Cash management is a broad term that refers to the collection, concentration, and disbursement of cash. It encompasses a company's level of liquidity, its management of cash balance, and its short-term investment strategies. In some ways, managing cash flow is the most important job of business managers. If at any time a company fails to pay an obligation when it is due because of the lack of cash, the company is insolvent. Insolvency is the primary reason firms go bankrupt. Obviously, the prospect of such a dire consequence should compel companies to manage their cash with care. Moreover, efficient cash management means more than just preventing bankruptcy. It improves the profitability and reduces the risk to which the firm is exposed.
Cash management is particularly important for new and growing businesses. As Jeffrey P. Davidson and Charles W. Dean indicated in their book Cash Traps, cash flow can be a problem even when a small business has numerous clients, offers a superior product to its customers, and enjoys a sterling reputation in its industry. Companies suffering from cash flow problems have no margin of safety in case of unanticipated expenses. They also may experience trouble in finding the funds for innovation or expansion. Finally, poor cash flow makes it difficult to hire and retain good employees.

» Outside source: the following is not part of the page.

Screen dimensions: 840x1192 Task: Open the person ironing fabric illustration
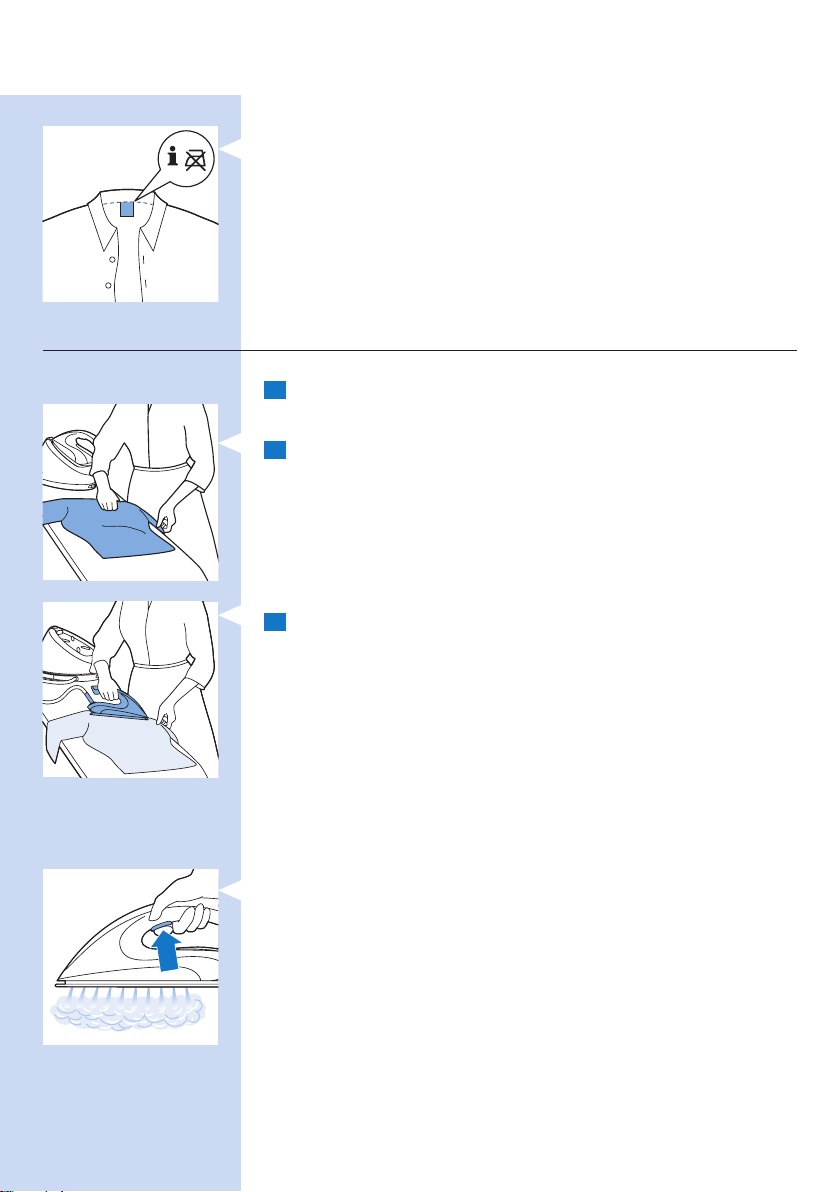click(130, 690)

It is only natural that major business expenses are incurred in the production of goods or the provision of services. In most cases, a business incurs such expenses before the corresponding payment is received from customers. In addition, employee salaries and other expenses drain considerable funds from most businesses. These factors make effective cash management an essential part of any business's financial planning. "Cash is the lifeblood of a [store]," wrote Richard Outcalt and Patricia Johnson in Playthings. "Without cash for inventory, payroll, and other expenses, an emergency is imminent."
When cash is received in exchange for products or services rendered, many small business owners, intent on growing their company and tamping down debt, spend most or all of these funds. But while such priorities are laudable, they should leave room for businesses to absorb lean financial times down the line. The key to successful cash management, therefore, lies in tabulating realistic projections, monitoring collections and disbursements, establishing effective billing and collection measures, and adhering to budgetary restrictions.
Cash collection systems aim to reduce the time it takes to collect the cash that is owed to a firm. Some of the sources of time delays are mail float, processing float, and bank float. Obviously, an envelope mailed by a customer containing payment to a supplier firm does not arrive at its destination instantly. Likewise, the payment is not processed and deposited into a bank account the moment it is received by the supplier firm. And finally, when the payment is deposited in the bank account oftentimes the bank does not give immediate availability to the funds. These three "floats" are time delays that add up quickly, and they can force struggling or new firms to find other sources of cash to pay their bills.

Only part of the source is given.